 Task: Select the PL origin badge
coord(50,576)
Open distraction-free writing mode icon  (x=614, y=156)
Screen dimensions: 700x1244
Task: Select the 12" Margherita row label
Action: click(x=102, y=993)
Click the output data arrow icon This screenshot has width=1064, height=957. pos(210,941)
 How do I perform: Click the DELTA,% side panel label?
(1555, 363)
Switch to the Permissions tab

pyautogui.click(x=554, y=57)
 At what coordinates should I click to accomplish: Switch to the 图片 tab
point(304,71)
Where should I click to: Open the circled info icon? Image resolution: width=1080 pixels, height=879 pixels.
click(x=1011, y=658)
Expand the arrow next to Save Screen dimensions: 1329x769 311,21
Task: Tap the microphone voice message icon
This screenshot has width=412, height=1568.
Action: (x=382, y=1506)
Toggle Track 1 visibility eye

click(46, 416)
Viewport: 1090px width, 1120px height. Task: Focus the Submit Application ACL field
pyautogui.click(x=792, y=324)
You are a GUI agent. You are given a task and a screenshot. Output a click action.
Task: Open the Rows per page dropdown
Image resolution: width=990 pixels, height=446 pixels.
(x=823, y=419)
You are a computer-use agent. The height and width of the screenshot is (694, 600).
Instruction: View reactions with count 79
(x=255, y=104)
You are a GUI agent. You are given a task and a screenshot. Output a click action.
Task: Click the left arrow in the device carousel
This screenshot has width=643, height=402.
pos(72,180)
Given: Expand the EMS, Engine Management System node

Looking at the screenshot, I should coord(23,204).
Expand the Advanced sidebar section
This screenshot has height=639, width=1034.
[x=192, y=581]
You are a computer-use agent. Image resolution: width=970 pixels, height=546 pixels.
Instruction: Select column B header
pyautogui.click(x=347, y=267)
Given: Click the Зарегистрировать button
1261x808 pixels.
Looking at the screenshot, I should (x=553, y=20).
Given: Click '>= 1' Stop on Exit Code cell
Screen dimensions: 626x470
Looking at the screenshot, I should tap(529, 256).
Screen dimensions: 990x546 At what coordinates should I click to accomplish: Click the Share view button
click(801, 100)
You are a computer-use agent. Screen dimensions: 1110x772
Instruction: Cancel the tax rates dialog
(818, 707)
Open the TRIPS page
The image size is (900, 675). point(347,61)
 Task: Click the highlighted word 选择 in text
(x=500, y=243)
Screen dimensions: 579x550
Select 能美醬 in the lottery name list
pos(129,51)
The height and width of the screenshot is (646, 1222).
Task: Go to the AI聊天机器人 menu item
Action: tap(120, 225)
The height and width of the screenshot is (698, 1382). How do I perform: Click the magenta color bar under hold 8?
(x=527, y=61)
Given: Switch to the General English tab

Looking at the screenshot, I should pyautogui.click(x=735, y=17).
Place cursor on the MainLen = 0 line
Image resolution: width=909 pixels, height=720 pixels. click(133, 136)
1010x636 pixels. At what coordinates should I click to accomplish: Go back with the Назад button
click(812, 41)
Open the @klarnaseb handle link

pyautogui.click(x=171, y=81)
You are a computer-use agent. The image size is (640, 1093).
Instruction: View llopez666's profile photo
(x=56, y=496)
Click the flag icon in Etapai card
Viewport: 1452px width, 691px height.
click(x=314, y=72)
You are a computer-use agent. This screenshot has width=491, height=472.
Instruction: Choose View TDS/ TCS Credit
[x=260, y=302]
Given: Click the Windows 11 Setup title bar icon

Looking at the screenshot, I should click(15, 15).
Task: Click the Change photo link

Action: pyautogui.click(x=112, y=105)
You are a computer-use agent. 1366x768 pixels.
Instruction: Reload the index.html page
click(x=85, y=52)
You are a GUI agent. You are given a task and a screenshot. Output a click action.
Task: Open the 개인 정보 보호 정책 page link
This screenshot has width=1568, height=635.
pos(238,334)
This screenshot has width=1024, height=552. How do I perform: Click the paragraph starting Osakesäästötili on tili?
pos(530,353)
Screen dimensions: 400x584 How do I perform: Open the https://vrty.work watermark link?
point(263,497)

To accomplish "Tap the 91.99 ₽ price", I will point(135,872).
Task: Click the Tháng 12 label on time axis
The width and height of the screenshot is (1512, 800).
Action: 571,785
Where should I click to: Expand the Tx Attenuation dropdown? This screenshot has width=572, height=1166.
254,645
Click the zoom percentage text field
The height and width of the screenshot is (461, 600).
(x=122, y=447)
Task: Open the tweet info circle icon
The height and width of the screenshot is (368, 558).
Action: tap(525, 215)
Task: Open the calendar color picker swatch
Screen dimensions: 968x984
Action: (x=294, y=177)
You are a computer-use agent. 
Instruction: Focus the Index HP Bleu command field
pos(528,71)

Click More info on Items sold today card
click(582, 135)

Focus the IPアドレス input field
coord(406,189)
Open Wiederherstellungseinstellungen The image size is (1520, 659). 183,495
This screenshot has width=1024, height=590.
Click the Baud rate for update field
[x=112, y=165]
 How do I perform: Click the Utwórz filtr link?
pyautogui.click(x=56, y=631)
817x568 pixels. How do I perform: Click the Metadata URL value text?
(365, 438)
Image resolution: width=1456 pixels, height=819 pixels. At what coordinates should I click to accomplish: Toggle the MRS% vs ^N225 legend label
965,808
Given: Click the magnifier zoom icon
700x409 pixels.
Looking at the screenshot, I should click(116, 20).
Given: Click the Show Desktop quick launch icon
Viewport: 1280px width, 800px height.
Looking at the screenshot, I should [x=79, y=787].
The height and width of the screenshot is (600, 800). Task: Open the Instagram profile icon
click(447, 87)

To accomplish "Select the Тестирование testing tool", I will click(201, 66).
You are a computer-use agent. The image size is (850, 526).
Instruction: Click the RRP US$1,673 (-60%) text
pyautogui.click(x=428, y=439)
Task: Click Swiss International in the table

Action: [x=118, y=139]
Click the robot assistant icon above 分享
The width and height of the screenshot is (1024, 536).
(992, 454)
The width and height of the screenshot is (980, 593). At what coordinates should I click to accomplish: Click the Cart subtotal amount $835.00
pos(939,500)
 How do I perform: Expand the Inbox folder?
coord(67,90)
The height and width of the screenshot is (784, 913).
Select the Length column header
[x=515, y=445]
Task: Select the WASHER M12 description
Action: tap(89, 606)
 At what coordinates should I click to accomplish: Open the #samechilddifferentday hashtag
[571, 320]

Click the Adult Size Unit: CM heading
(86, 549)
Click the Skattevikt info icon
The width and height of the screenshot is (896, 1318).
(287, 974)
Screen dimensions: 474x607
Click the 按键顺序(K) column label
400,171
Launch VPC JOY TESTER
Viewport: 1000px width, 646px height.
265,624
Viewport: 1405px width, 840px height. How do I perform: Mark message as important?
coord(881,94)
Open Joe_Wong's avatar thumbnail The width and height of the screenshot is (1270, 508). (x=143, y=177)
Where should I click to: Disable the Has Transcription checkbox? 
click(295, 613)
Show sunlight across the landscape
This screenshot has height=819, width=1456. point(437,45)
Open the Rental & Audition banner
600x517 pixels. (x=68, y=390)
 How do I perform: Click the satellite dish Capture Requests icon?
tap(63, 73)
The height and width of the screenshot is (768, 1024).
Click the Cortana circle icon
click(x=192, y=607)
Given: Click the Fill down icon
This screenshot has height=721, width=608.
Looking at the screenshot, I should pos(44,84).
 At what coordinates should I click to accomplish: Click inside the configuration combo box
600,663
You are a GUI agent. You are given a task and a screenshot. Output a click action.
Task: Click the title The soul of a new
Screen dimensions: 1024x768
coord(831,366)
========
■ Exercise objective ■
Take every line above where "will" appears and copy it.

■ Answer to this exercise ■
To accomplish "Tap the 91.99 ₽ price", I will point(135,872).
To accomplish "Select the Тестирование testing tool", I will click(201, 66).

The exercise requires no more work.